You can read about these options here (or press the '?' key when highlighted in menuconfig) to decide:
http://esp-idf.readthedocs.io/en/latest ... re-options

(In general, no - and never in production. But maybe you have some use case that can use one of them in testing.)

Is Disabling Flash Encryption sub topic to disable temporary and run application without encryption.

It allows you to re-flash plaintext bootloader & app without encryption. It doesn't allow you to run the previously encrypted application.

Do I need to bother with these commands.

espefuse.py --port PORT burn_efuse DISABLE_DL_DECRYPT
espefuse.py --port PORT write_protect_efuse DISABLE_DL_ENCRYPT

No. To understand why, refer to the documentation where these commands are quoted:
http://esp-idf.readthedocs.io/en/latest ... decryption

So the burn a key to the device (one time only) . I need to keep key saved in my file. do not lose my key file.

That is correct.

Can I ask what stage of development you're at right now?
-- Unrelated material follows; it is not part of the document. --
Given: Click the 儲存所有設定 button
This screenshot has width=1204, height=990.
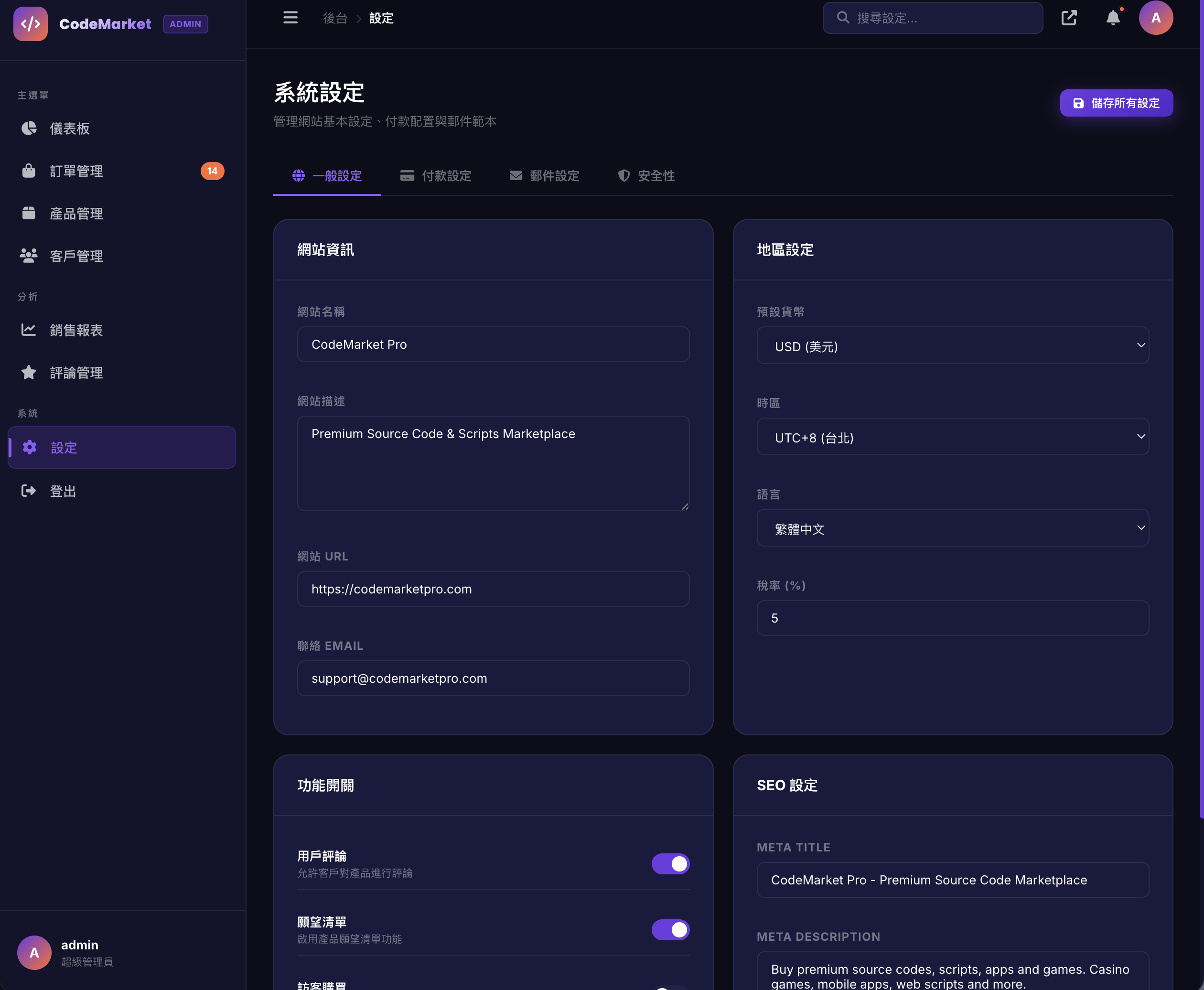Looking at the screenshot, I should (x=1116, y=103).
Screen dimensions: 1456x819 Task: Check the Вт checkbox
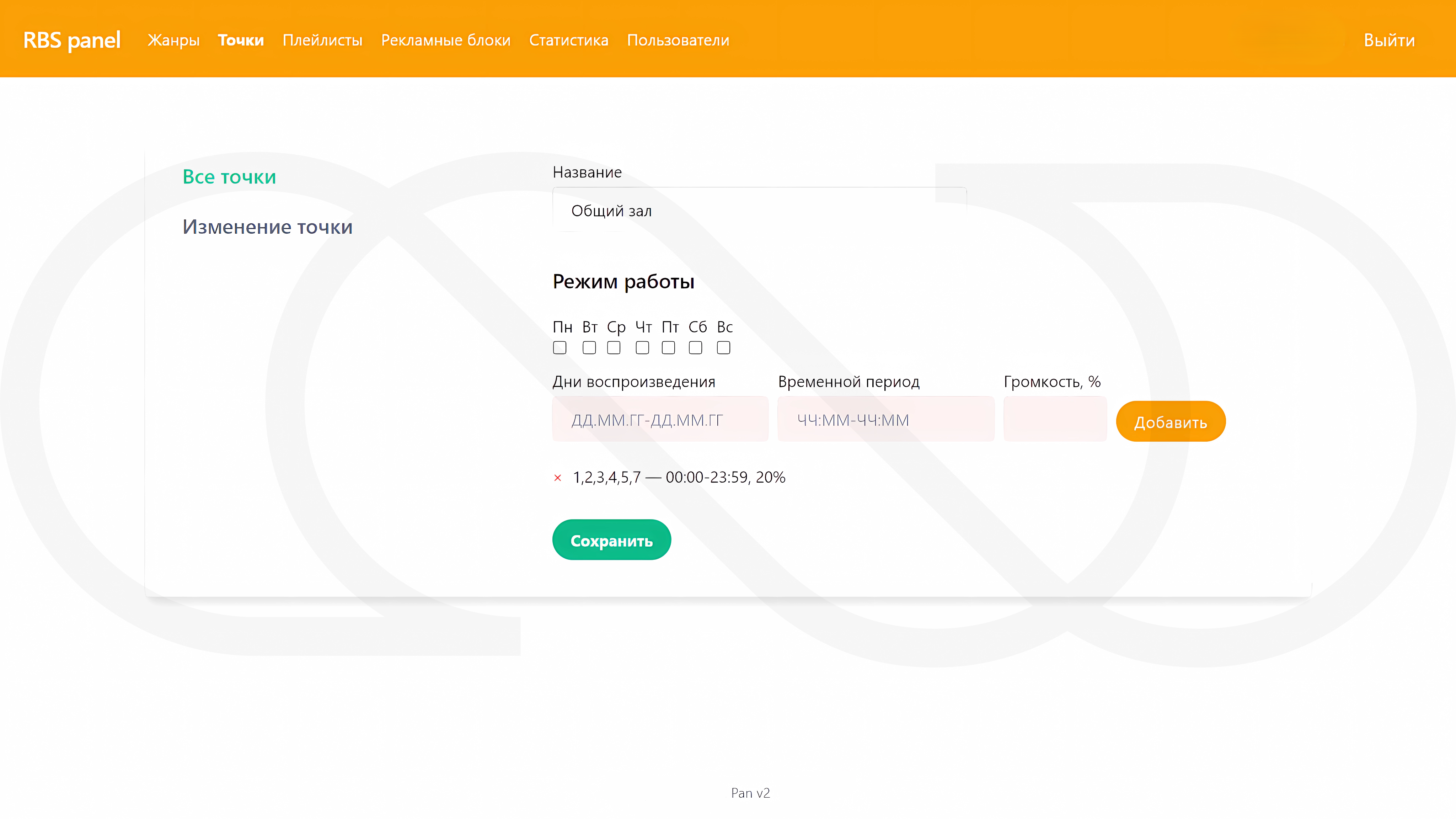click(589, 348)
Usually we would only recommend customers start enabling flash encryption and secure boot after their application is feature complete and at least the beta stage. You can develop your application with plaintext devices for prototyping and debugging and then enable the security features for final testing before you go into production.

[snahmad75]

I am at initial stage of development but I need to test enable the security features for later production usage.
I guess I can test encryption key with my dev board and keep encryption private key save into file to be used later.
Thanks for answer all my question. I am satisfied.